*** Block opens ***

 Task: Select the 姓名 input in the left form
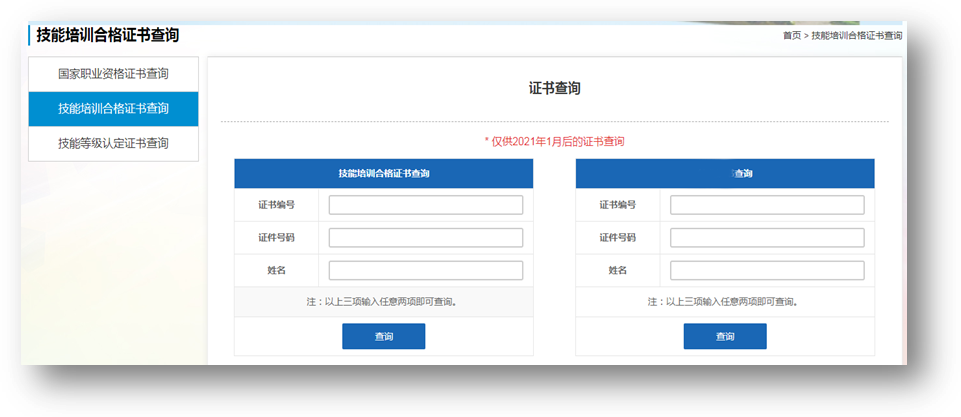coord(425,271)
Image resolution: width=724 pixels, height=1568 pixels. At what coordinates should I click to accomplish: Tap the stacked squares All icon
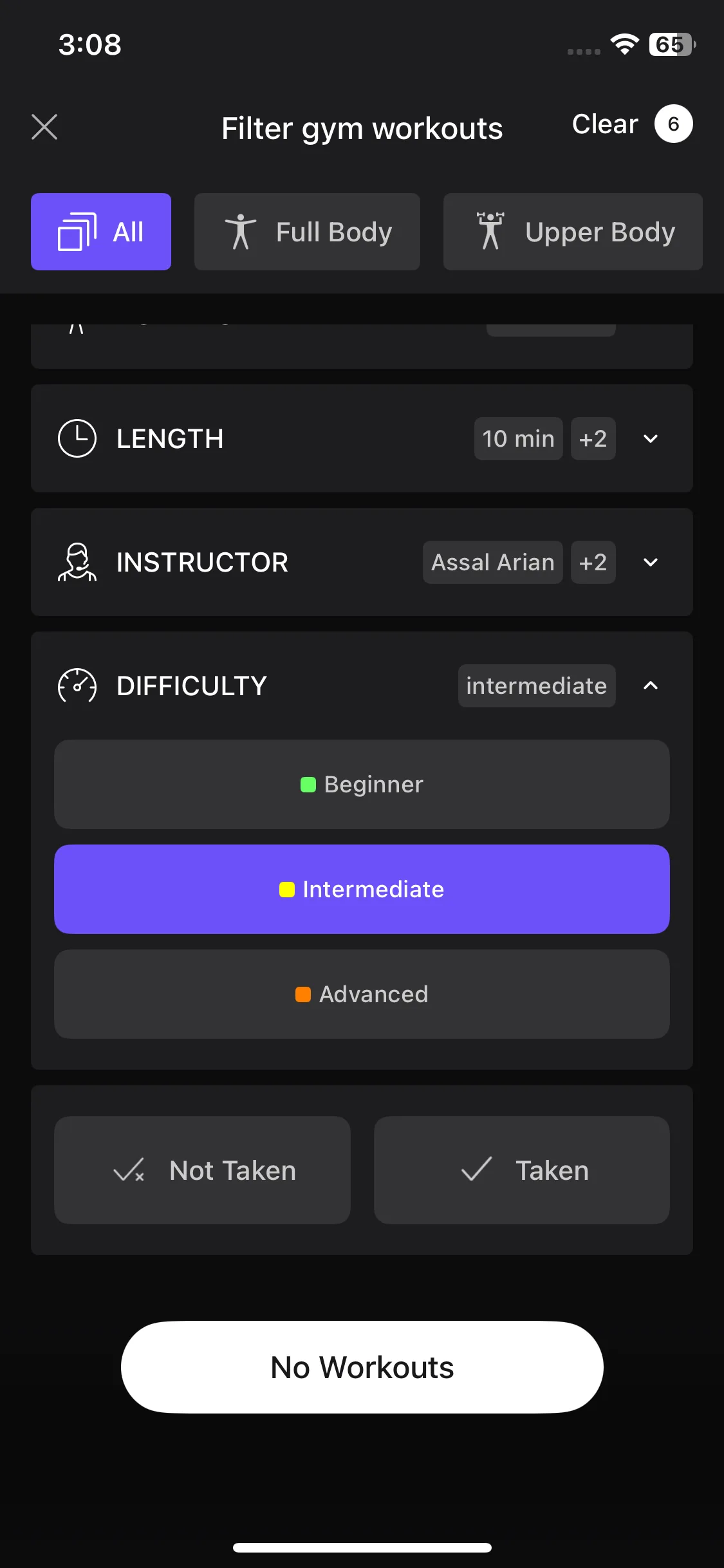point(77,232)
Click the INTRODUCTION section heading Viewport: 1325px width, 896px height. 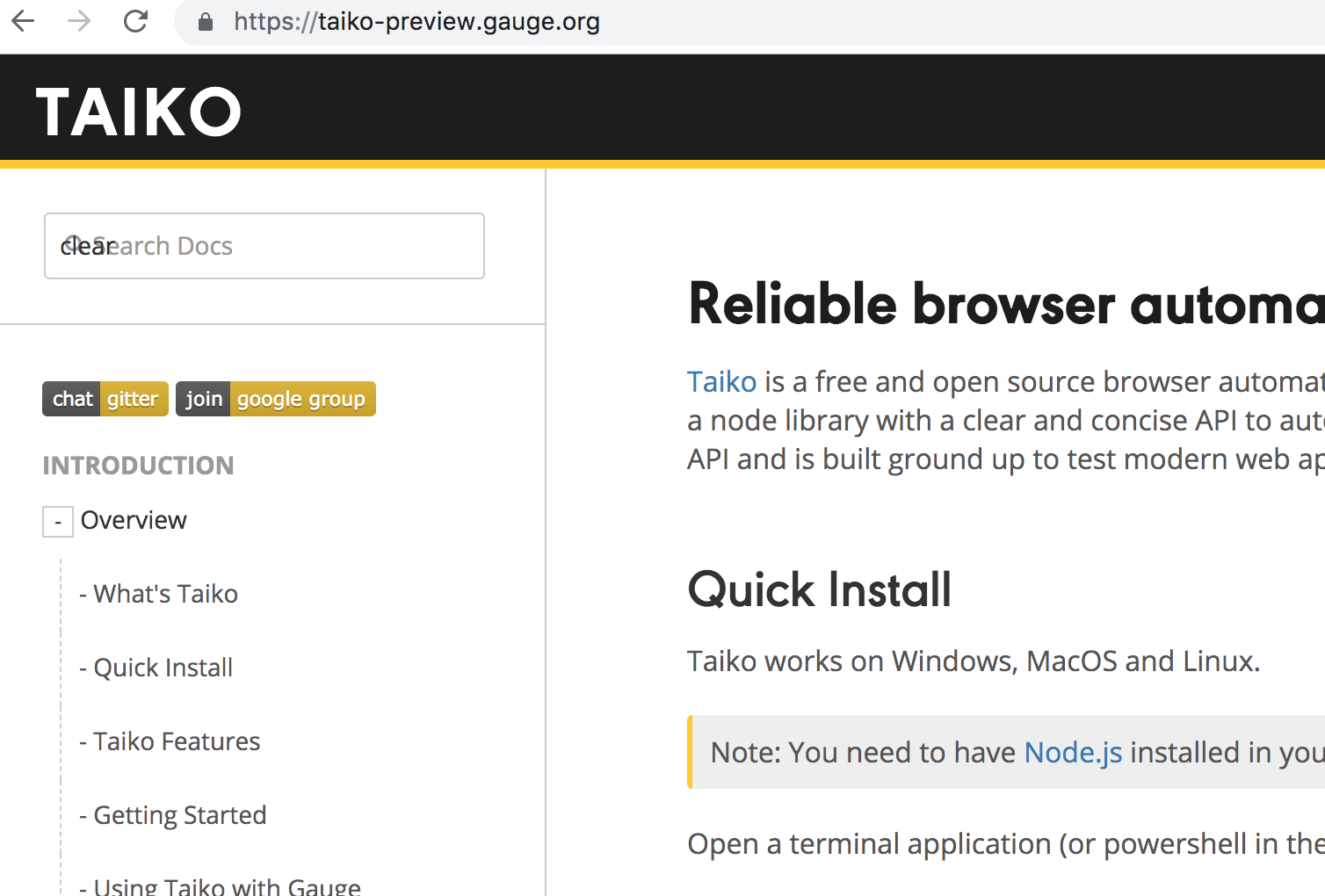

*** Block closes ***
*** Block opens ***

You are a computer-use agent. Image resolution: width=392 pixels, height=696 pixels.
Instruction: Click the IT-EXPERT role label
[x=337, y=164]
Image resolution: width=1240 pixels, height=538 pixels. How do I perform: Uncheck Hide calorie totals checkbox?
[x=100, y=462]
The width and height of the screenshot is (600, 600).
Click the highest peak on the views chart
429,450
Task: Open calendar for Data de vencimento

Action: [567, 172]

*** Block closes ***

- **Try it**
In the listing above, find the line holding "Image resolution: width=724" and the line holding "Click the INTRODUCTION". Reproduce those two lines and all between them exactly, leaving out pictures.

- **Written response**
Image resolution: width=724 pixels, height=1568 pixels. At what coordinates should I click to accomplish: Tap the stacked squares All icon
point(77,232)
Click the INTRODUCTION section heading Viewport: 1325px width, 896px height. 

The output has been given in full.